Tâche a
Dans la liste, remplacez « dialog » par « window » dans les lignes qui commencent à celle contenant « This screenshot has width=800, height=448. » et se terminent à la fin de la liste, ces deux bornes comprises, sans rien modifier d'autre. Recopiez ces lignes sans les images.

“L’orage et la loutre” de Lucien Ganiayre (L’Ogre, 2015, 2024)
« L’Orage et la Loutre » est un roman étrange, hypnotisant : l’histoire d’un homme qui expérimente le gel du monde qui l’entoure. Le temps se fige, tout est en suspens, et lui au centre de ce théâtre muet et assourdissant de silence, cherche des réponses, il cherche à comprendre. Très vite ce qui pourrait s’apparenter à un roman de survie se transforme en une magnifique histoire sur l’amitié, après que le héros se décide à retrouver son seul ami d’enfance. La lumière blafarde, presque glaciale, du soleil surplombant, devient halo, brasier intérieur qui requinque et donne du carburant pour aller de l’avant. Sous la plume de l’auteur, un souffle d’une chaleur époustouflante nous envahit.

Données sources
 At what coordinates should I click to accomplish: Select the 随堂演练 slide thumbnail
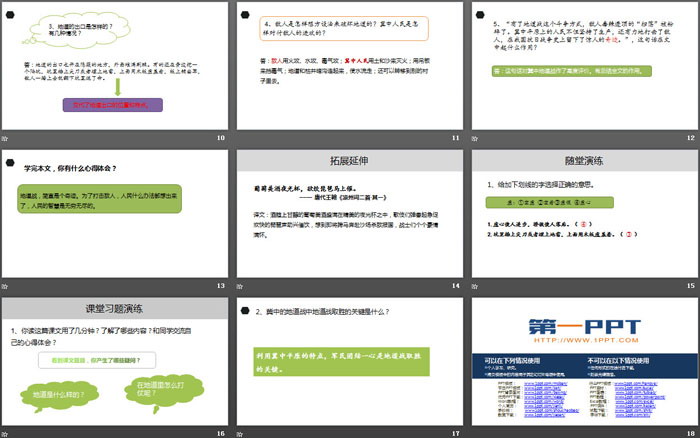(x=583, y=213)
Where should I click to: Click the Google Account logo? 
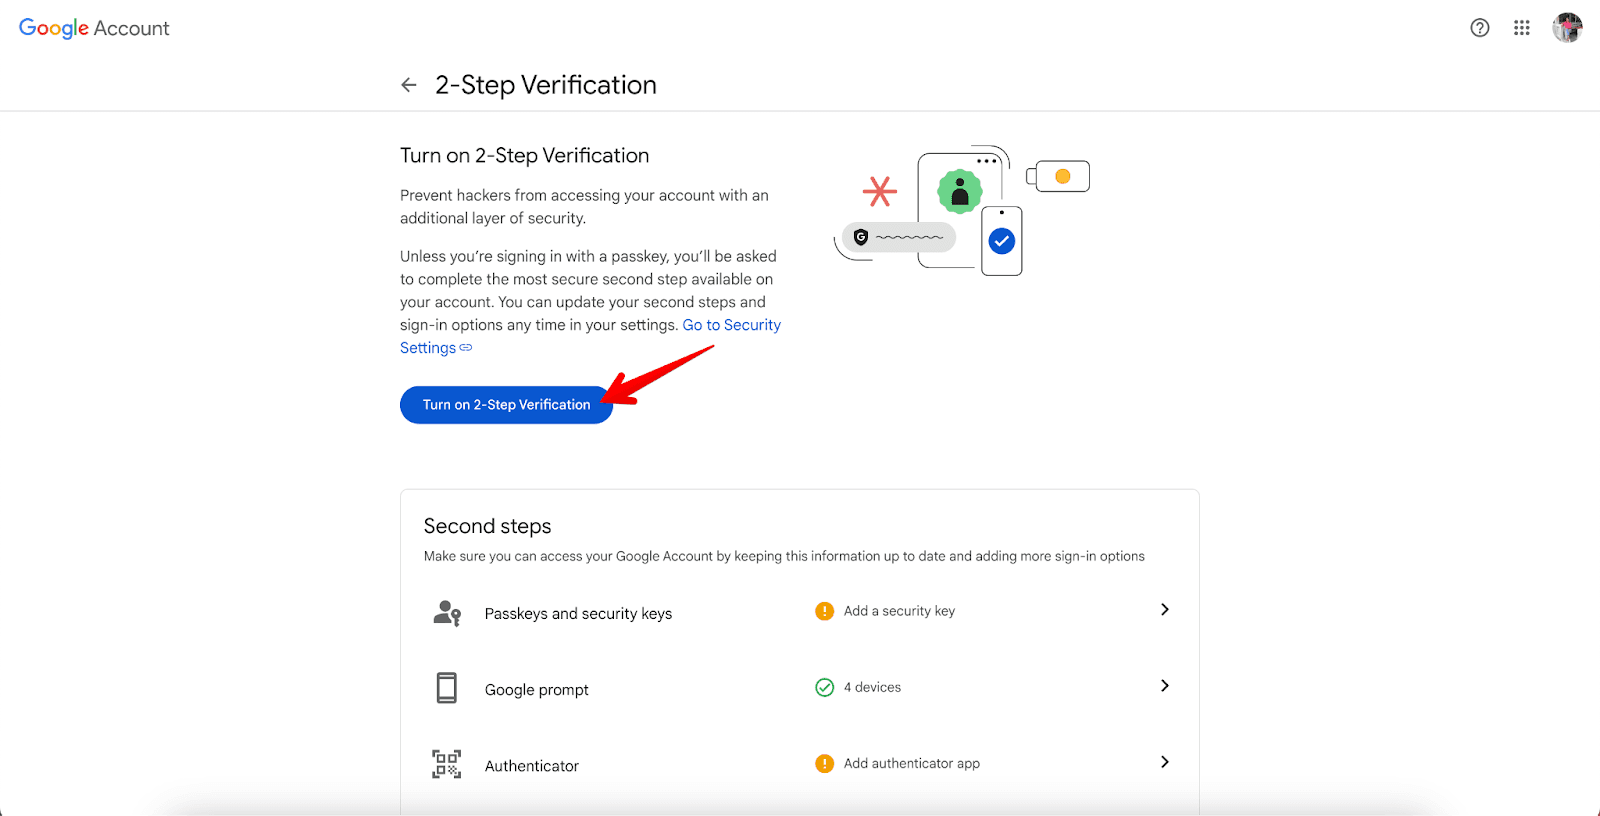pos(94,28)
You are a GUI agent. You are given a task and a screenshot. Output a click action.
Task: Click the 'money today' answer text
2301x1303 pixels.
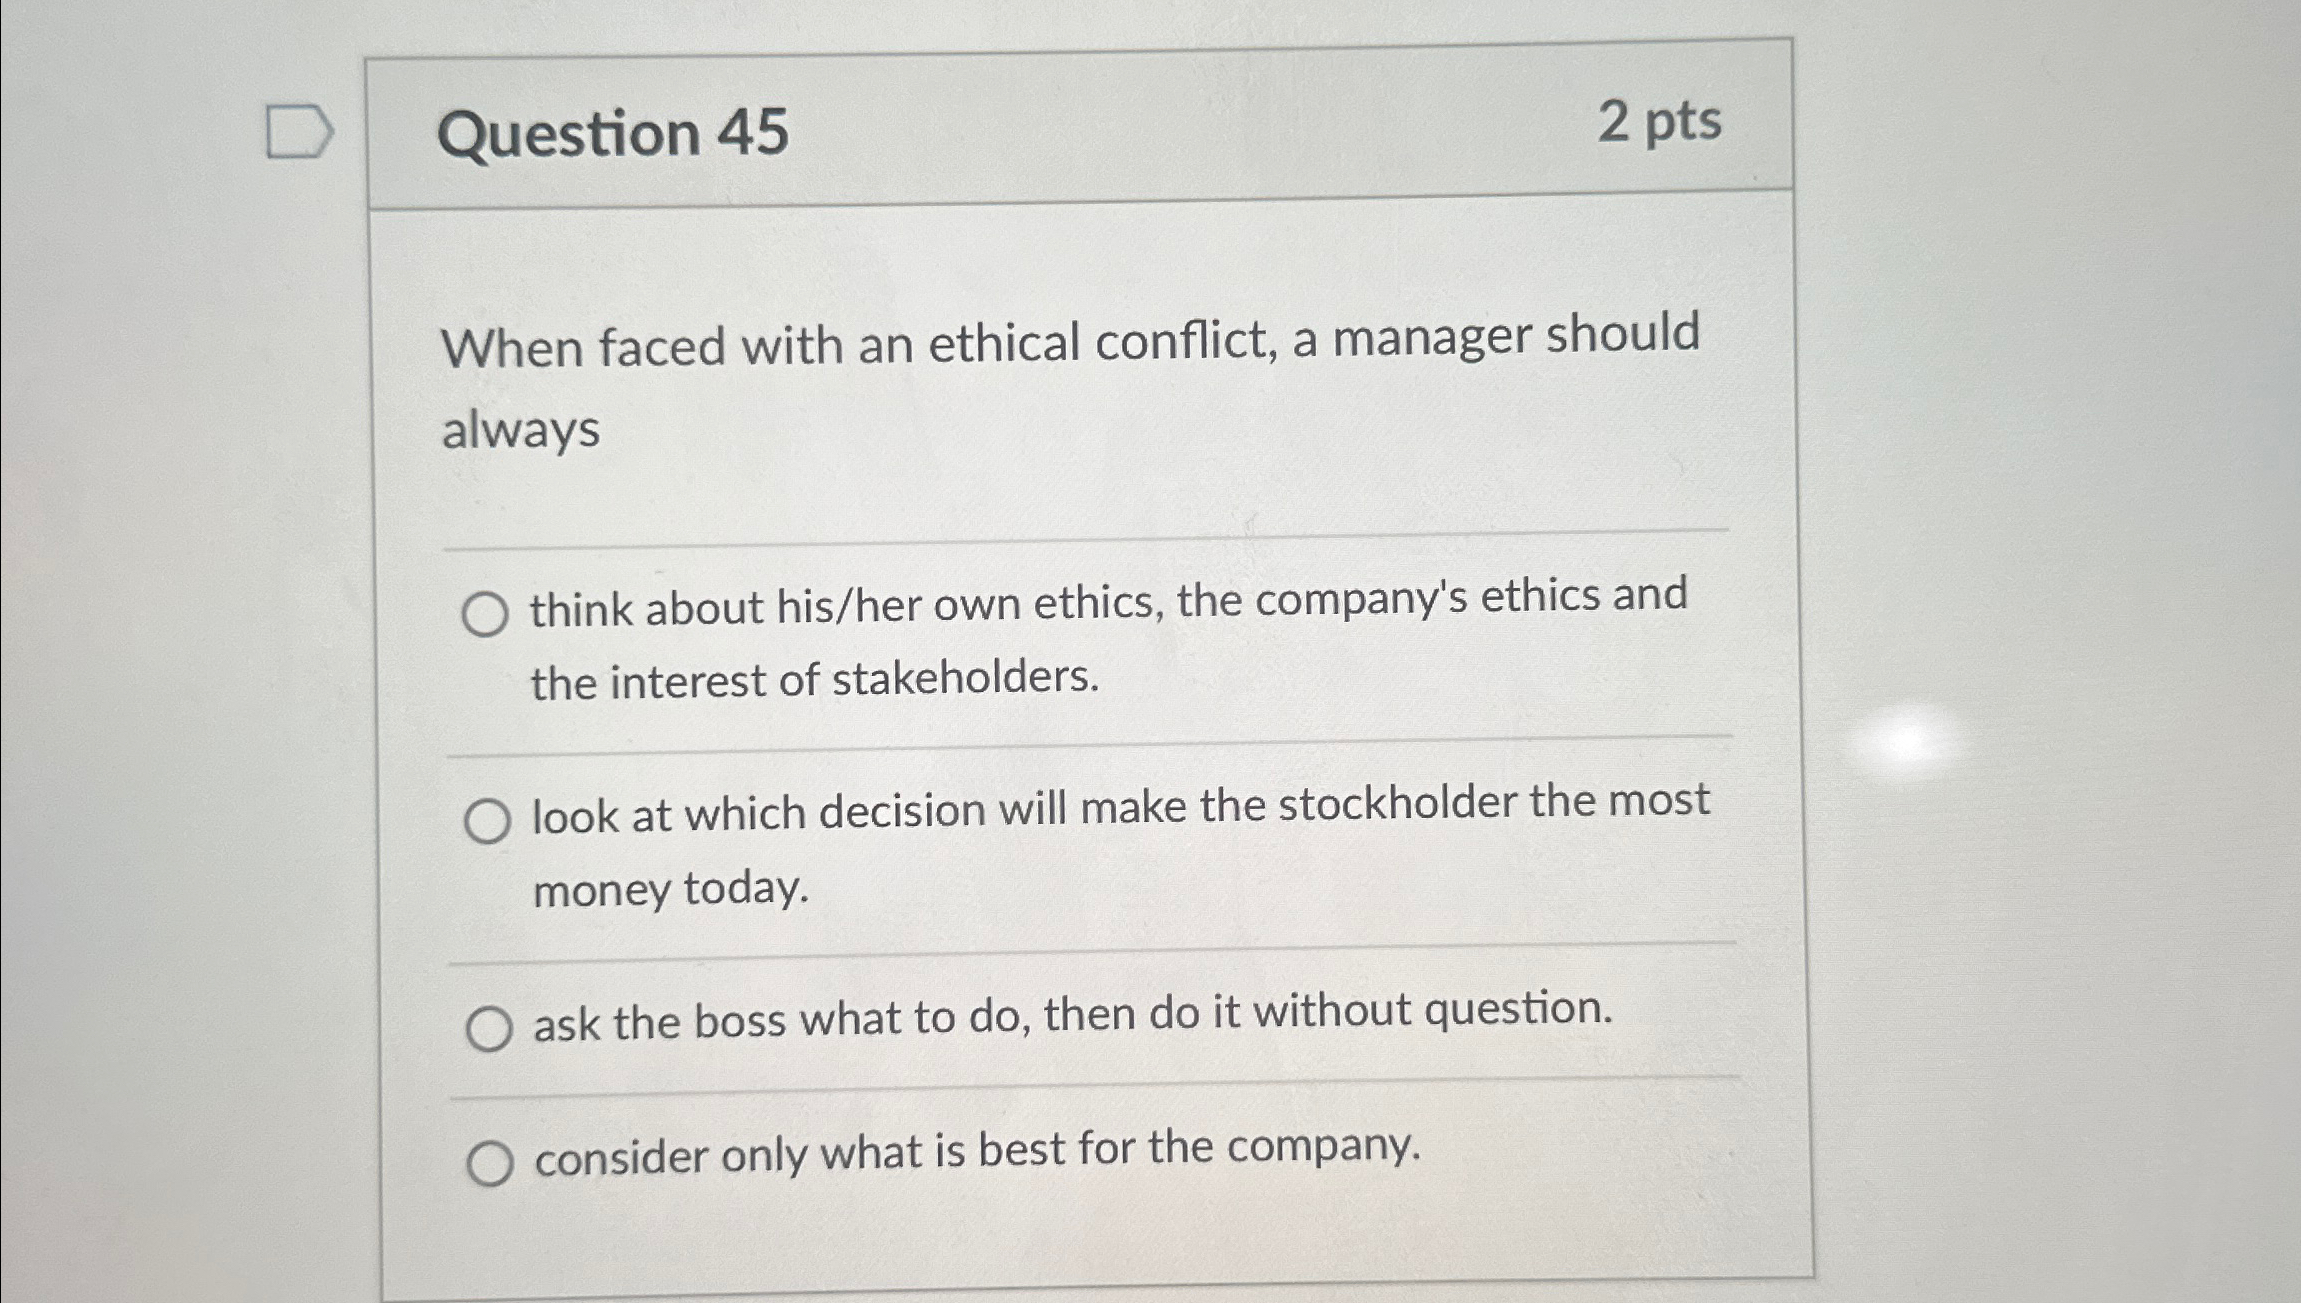(670, 888)
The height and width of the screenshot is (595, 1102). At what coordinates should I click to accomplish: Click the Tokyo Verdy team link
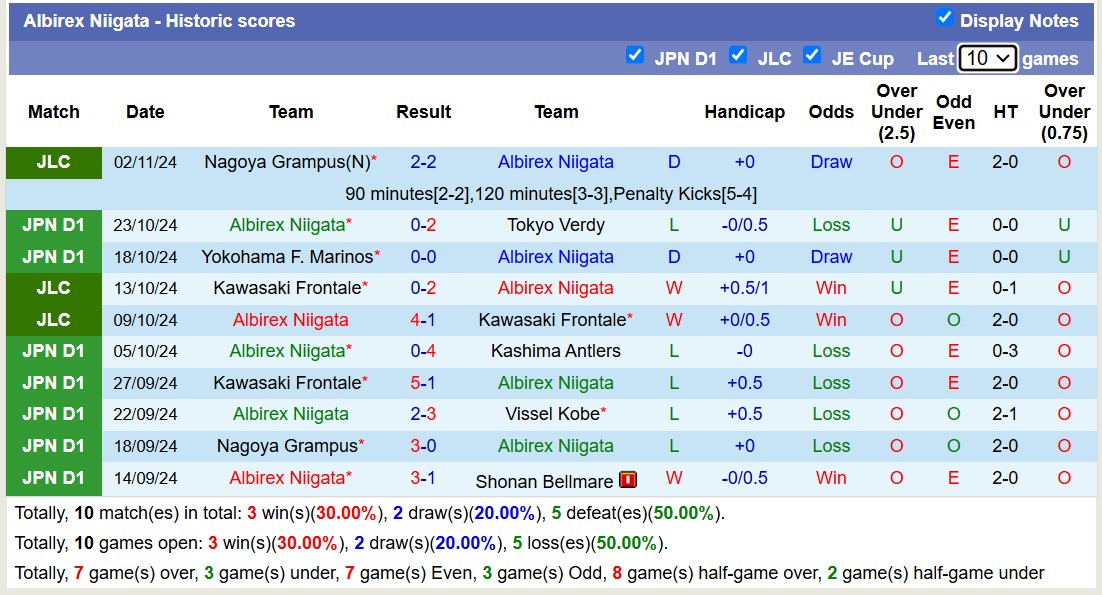coord(556,225)
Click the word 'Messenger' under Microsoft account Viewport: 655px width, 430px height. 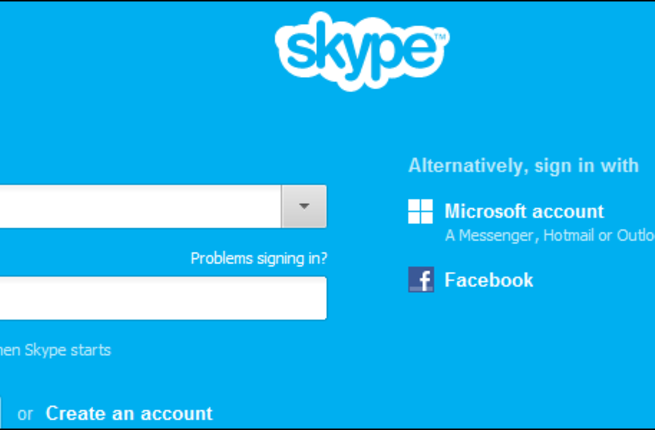498,236
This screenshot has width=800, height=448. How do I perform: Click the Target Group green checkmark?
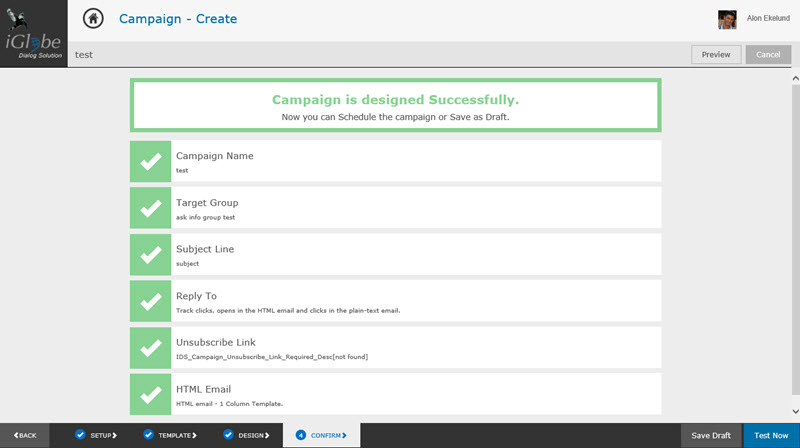151,208
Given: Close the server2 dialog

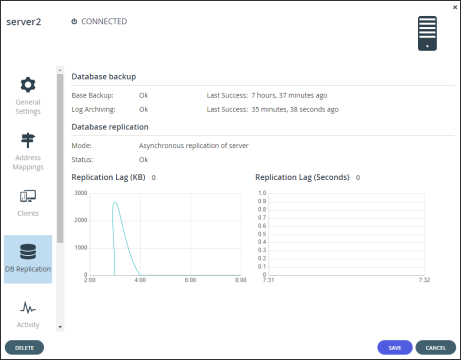Looking at the screenshot, I should coord(455,7).
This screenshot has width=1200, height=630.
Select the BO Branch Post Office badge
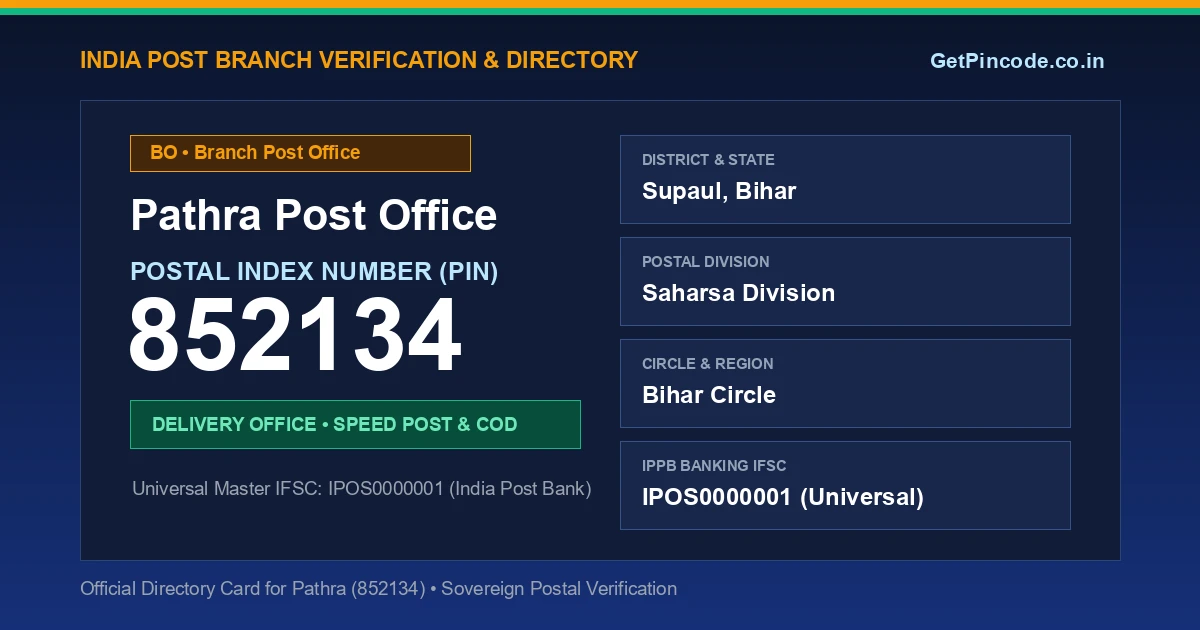coord(300,153)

Tâche b
Répondez aux questions suivantes sur la critique du roman :
(i) Chez quel éditeur le roman est-il paru ?
(ii) Qui le héros décide-t-il de retrouver ?
(iii) En quoi se transforme ce qui pourrait s'apparenter à un roman de survie ?

Réponse rédigée a
This screenshot has width=800, height=448. How do I perform: Click the Target Group green checkmark?
151,208
Given: Close the server2 window

Looking at the screenshot, I should coord(455,7).
This screenshot has width=1200, height=630.
Select the BO Branch Post Office badge
coord(300,153)

Réponse rédigée b
(i) Chez L'Ogre.
(ii) Son seul ami d'enfance.
(iii) En une magnifique histoire sur l'amitié.